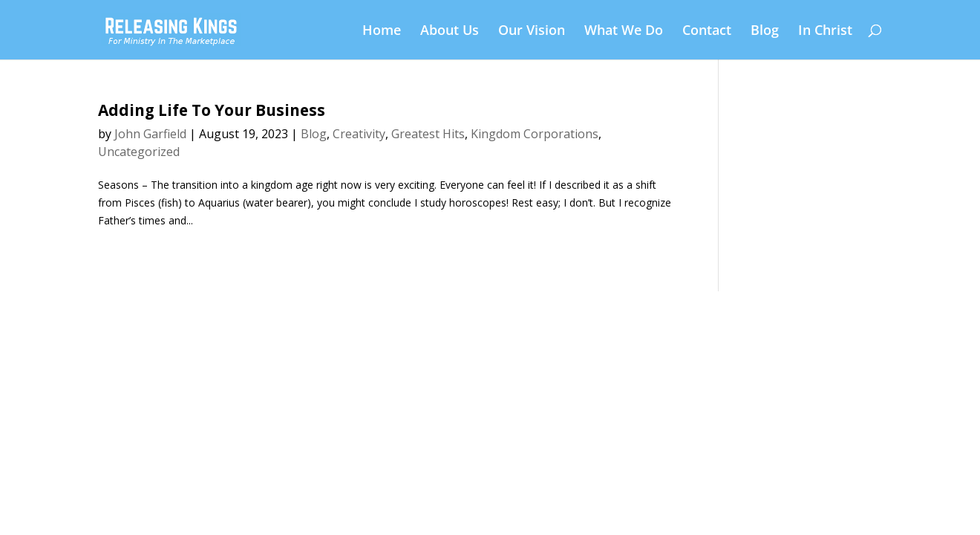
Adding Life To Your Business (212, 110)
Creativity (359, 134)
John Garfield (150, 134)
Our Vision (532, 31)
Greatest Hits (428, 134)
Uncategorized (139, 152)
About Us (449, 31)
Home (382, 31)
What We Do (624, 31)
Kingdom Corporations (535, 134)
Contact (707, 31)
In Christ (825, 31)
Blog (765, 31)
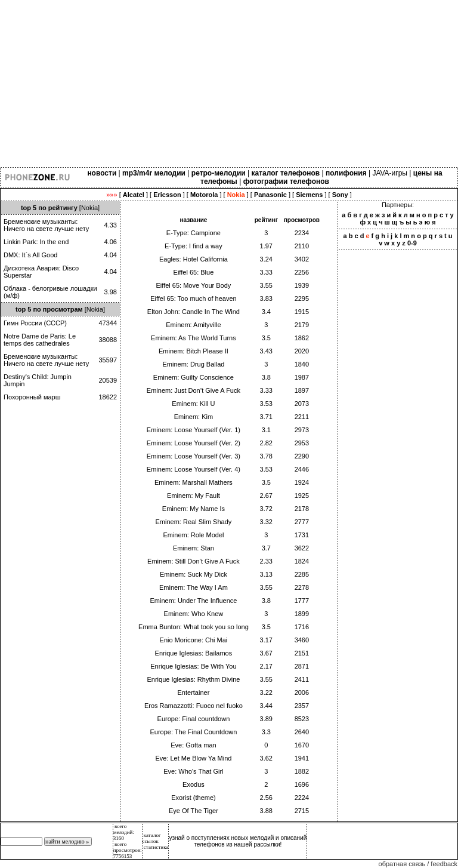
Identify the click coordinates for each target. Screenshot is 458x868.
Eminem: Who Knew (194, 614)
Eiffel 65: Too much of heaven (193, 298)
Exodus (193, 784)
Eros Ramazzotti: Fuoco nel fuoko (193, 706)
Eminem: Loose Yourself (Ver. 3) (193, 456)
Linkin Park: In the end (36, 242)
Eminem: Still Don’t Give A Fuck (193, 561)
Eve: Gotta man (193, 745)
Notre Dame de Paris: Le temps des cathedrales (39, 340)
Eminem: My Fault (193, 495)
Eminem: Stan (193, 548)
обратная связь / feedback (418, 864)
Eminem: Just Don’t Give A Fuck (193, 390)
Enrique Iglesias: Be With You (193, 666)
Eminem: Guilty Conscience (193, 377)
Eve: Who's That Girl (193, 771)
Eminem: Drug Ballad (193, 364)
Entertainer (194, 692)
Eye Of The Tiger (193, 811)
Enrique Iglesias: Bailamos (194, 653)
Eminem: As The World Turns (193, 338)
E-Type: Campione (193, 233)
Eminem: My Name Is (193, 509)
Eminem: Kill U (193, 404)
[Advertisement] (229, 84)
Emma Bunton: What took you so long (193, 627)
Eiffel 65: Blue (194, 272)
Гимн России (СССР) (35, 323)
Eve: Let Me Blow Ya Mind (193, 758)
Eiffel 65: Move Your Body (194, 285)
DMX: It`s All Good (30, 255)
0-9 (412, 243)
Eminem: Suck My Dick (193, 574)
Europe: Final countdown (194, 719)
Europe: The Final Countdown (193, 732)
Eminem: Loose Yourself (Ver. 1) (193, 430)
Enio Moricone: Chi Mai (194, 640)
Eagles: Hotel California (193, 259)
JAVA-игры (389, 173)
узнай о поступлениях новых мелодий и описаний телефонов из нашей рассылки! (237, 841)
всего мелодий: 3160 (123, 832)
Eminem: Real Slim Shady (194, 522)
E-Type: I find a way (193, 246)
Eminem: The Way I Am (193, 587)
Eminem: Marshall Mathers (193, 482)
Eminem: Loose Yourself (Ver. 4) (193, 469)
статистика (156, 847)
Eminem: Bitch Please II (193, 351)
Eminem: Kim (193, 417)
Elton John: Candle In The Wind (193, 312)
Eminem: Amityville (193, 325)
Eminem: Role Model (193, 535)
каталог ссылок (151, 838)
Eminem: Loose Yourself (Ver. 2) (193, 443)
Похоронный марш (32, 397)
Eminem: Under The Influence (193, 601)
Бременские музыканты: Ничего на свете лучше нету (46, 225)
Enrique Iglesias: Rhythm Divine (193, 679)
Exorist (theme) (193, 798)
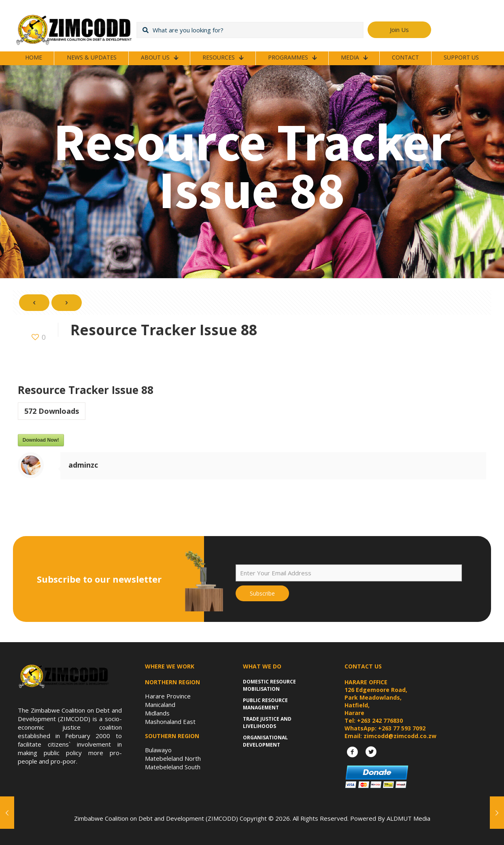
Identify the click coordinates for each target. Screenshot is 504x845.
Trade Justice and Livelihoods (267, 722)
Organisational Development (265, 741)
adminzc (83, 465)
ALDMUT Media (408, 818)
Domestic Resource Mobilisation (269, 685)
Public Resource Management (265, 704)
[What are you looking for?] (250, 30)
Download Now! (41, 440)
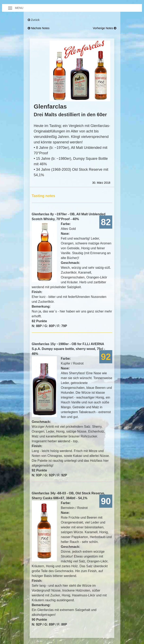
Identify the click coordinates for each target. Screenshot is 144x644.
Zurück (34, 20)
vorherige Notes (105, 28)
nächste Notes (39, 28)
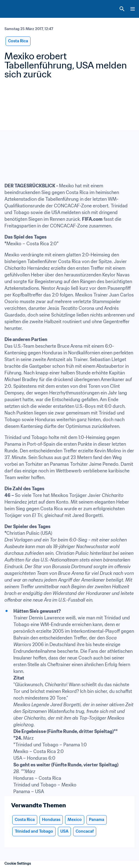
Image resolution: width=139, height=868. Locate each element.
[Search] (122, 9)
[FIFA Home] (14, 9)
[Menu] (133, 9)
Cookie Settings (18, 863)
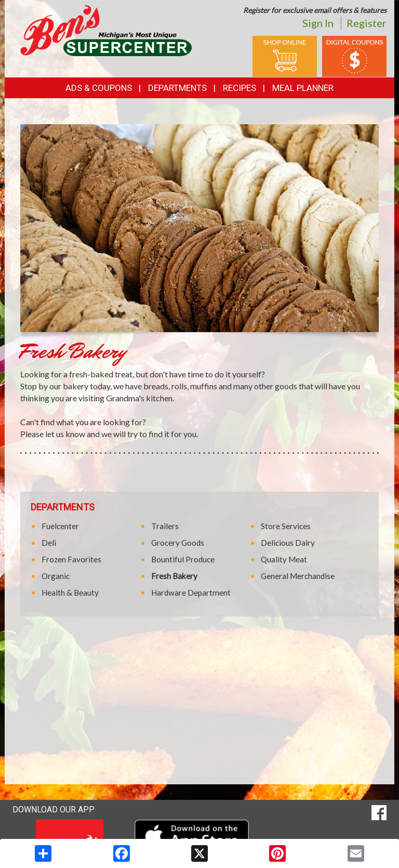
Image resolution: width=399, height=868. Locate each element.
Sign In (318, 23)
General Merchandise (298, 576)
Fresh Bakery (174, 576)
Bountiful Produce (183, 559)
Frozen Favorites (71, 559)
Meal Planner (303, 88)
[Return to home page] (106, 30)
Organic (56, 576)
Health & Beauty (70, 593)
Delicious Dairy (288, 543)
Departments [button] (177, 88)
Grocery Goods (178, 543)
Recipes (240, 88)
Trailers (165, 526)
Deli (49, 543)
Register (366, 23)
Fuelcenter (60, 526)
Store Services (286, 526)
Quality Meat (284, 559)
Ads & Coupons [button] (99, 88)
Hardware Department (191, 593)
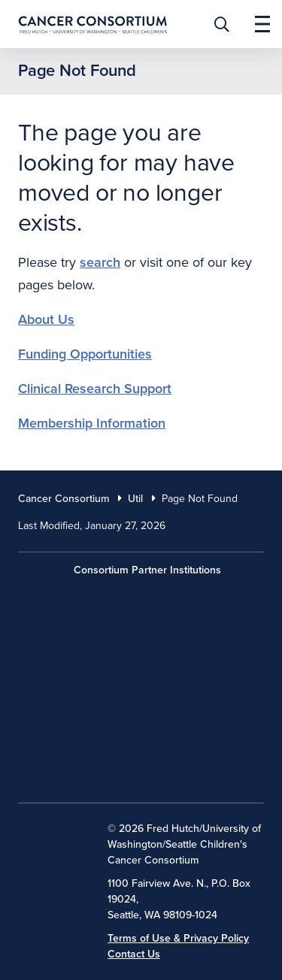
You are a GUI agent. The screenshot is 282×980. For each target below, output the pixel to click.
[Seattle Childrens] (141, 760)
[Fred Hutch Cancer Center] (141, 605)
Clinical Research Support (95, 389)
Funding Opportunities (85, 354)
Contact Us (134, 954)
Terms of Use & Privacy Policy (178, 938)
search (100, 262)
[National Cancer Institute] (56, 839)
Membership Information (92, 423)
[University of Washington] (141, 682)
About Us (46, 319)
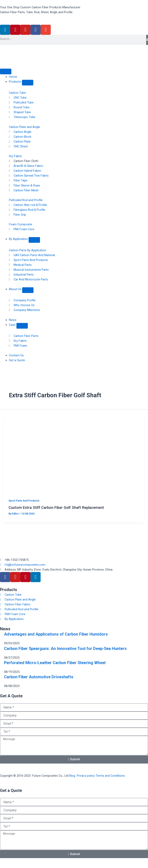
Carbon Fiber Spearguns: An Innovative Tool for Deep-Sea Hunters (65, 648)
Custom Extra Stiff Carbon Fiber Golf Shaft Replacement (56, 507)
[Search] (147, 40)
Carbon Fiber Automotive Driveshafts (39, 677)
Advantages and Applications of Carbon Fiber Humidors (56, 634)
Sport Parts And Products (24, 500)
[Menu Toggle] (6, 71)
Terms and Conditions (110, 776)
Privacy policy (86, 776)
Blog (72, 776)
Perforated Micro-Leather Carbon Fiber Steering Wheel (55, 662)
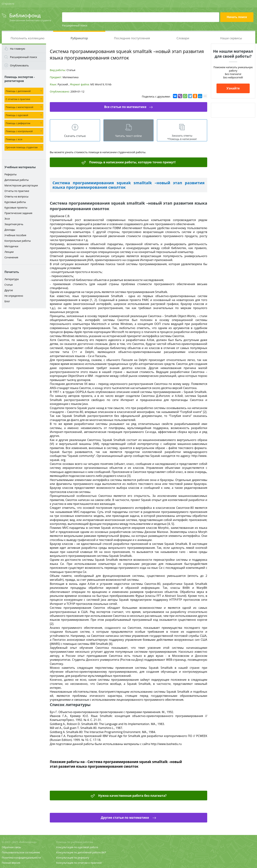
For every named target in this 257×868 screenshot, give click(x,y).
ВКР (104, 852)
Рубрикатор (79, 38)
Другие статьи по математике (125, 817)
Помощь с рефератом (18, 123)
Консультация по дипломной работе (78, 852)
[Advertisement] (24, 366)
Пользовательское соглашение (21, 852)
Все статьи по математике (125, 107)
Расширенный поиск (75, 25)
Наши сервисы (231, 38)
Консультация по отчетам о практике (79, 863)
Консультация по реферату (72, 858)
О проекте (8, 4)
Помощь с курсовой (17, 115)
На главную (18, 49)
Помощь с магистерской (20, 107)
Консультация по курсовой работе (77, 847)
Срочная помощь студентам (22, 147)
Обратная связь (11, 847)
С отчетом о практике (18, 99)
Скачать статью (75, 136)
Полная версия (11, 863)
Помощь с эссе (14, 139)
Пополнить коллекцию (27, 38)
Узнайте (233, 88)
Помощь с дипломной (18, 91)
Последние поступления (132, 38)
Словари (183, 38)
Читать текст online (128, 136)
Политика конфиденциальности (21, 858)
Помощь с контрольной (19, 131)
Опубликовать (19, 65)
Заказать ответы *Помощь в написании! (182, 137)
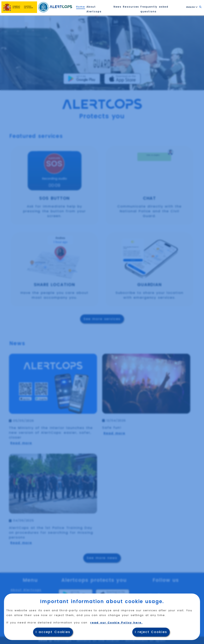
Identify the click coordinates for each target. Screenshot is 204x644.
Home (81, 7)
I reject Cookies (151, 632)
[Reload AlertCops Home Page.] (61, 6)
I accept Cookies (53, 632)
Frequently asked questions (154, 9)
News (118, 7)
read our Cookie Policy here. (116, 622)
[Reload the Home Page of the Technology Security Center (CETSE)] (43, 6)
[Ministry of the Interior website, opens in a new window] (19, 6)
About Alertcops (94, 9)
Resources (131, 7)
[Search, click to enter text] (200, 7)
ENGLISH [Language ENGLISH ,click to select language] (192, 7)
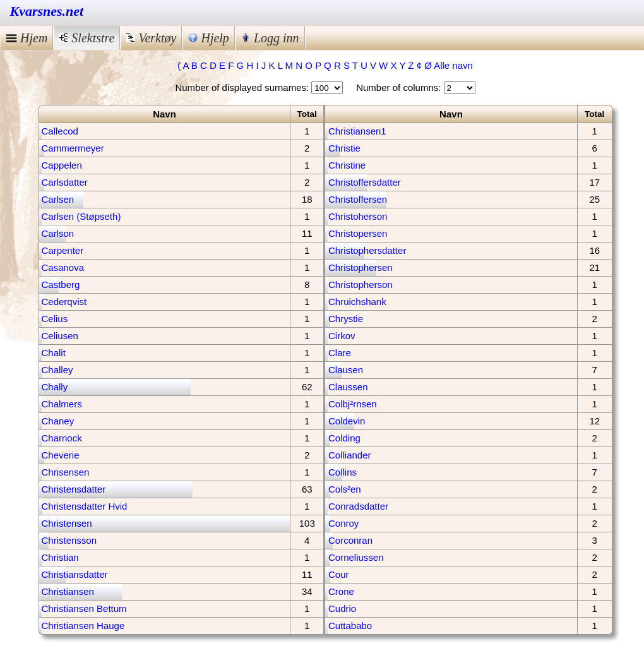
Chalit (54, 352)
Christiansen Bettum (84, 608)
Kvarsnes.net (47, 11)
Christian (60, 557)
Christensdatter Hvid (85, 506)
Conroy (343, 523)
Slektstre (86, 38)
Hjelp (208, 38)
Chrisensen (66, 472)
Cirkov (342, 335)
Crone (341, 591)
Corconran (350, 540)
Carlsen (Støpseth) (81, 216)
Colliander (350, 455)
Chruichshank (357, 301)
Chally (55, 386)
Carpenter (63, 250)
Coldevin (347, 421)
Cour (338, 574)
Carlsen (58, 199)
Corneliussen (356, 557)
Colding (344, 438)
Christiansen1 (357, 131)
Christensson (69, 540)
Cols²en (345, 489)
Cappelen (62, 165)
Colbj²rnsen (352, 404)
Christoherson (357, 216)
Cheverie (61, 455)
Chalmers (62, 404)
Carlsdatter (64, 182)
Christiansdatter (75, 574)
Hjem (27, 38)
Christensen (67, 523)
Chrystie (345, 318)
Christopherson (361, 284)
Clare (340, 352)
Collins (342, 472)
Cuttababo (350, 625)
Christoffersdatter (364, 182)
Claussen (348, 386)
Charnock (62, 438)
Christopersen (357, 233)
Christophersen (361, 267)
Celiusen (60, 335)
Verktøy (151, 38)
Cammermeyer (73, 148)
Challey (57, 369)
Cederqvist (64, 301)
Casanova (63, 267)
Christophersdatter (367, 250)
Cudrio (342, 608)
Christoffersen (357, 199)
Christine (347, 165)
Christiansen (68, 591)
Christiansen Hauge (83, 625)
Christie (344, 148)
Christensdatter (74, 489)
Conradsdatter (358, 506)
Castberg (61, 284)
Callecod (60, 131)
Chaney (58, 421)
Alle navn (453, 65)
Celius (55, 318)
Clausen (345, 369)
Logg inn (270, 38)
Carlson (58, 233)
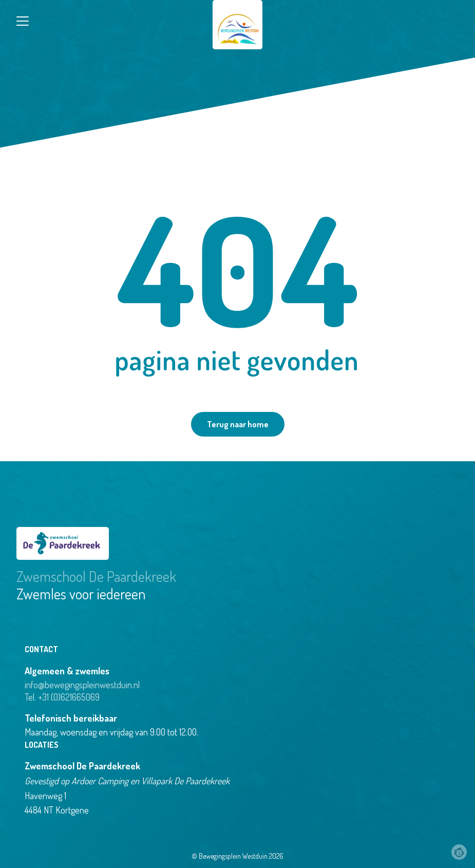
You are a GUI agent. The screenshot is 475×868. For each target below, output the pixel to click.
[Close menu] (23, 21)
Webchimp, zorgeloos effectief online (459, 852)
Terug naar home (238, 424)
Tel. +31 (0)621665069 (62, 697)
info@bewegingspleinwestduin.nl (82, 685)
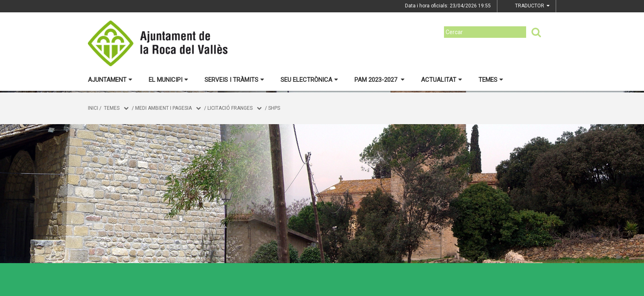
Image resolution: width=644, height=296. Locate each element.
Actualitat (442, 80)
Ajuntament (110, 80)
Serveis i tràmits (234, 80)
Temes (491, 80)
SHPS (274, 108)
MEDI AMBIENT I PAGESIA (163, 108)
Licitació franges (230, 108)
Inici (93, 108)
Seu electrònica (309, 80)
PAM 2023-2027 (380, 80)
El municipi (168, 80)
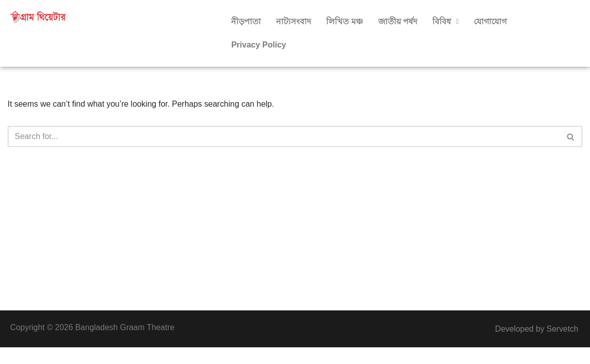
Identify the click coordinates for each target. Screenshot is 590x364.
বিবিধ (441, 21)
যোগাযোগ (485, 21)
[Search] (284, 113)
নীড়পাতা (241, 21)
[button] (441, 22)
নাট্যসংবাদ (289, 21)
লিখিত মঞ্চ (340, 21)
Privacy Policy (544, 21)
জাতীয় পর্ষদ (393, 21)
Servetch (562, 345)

***

Rewrite the rows starting at the one containing "Eminem: Role Model (193, 535)" and ending at the one containing "Exorist (theme) (193, 798)", changing "Eminem" to "Slim Shady" and leaving everything else as it is.

▶ Written solution
Slim Shady: Role Model (193, 535)
каталог ссылок (151, 838)
Slim Shady: Loose Yourself (Ver. 2) (193, 443)
Похоронный марш (32, 397)
Slim Shady: Under The Influence (193, 601)
Бременские музыканты: Ничего на свете лучше нету (46, 225)
Enrique Iglesias: Rhythm Divine (193, 679)
Exorist (theme) (193, 798)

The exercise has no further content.